Una decisione annunciata e che anzi era attesa per il 20 settembre, secondo le dichiarazioni di alcuni esponenti del governo. “La terza dose in Italia ci sarà, partiremo già da settembre con pazienti fragili come gli oncologici o i trapiantati”, aveva annunciato Speranza il 6 settembre. “Se abbiamo passato in Italia un agosto con restrizioni molto limitate ciò è avvenuto grazie ai vaccini.

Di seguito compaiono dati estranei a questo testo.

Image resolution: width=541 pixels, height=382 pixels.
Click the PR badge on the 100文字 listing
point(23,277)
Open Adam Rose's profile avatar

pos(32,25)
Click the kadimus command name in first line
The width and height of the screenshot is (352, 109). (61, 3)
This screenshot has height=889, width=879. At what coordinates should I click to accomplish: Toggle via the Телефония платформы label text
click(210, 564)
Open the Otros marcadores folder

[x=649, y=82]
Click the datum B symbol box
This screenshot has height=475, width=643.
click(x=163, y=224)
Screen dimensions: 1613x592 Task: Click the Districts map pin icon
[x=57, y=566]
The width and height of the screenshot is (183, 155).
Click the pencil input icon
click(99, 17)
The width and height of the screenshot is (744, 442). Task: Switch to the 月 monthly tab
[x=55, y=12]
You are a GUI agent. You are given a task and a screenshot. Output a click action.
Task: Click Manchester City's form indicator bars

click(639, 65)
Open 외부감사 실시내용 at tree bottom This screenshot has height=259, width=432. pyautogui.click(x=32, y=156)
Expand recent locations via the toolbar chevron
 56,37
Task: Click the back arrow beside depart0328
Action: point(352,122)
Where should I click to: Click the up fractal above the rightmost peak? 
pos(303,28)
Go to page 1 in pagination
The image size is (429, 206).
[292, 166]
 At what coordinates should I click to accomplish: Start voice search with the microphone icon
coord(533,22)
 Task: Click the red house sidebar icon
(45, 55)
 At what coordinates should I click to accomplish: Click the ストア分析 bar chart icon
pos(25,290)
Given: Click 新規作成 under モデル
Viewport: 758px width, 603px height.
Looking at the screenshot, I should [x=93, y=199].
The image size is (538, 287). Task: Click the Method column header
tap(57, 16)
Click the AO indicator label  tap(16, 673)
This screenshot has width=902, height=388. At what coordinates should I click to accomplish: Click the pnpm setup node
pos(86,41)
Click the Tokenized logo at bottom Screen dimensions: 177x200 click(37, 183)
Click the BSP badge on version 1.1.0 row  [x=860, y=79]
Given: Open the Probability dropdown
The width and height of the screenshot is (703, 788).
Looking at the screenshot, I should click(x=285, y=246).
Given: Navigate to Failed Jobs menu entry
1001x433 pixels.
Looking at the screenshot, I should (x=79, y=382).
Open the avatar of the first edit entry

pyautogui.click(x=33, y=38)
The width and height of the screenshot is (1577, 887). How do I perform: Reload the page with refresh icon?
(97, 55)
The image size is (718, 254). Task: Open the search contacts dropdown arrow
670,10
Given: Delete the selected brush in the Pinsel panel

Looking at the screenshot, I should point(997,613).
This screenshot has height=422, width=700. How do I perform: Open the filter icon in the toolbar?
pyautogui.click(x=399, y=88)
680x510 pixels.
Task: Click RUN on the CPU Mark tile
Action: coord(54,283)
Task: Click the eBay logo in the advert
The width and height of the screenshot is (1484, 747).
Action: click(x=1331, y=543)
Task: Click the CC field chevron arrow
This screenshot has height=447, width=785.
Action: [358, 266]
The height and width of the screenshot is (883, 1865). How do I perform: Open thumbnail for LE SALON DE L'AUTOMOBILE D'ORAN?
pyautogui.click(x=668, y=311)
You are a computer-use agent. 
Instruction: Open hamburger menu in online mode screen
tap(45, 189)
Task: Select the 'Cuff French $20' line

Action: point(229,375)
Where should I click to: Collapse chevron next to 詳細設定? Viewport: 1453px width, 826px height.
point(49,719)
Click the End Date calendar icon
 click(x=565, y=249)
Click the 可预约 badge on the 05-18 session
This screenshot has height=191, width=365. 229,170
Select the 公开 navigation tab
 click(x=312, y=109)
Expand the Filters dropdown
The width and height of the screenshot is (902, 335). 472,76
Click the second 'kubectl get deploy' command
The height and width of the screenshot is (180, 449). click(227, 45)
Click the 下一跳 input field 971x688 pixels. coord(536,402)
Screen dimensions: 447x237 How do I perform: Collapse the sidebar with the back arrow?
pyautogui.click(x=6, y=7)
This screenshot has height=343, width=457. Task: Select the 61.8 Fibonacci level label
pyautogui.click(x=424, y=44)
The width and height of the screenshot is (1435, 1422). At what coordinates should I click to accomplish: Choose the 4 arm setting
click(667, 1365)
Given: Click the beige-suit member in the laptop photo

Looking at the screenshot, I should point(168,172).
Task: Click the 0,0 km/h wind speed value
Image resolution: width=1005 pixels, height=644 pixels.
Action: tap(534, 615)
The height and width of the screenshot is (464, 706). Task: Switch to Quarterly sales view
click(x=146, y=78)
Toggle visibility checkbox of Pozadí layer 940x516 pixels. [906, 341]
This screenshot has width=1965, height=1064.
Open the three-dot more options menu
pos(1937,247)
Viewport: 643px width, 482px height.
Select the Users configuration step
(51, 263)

Quindi il mio messaggio è molto netto: il vaccino è la chiave per aprire la porta di una stagione diversa e quindi bisogna continuare a vaccinarsi”, aveva poi aggiunto.

Nei piani della Commissione tecnica dell’Aifa, la prima platea di molto fragili era composta da circa 500mila persone, da immunizzare tra settembre e ottobre. A dicembre potrebbe essere il turno dei 4,2 milioni di over 80 e i 350mila ospiti delle Rsa. A gennaio i 1,85 milioni di operatori sanitari.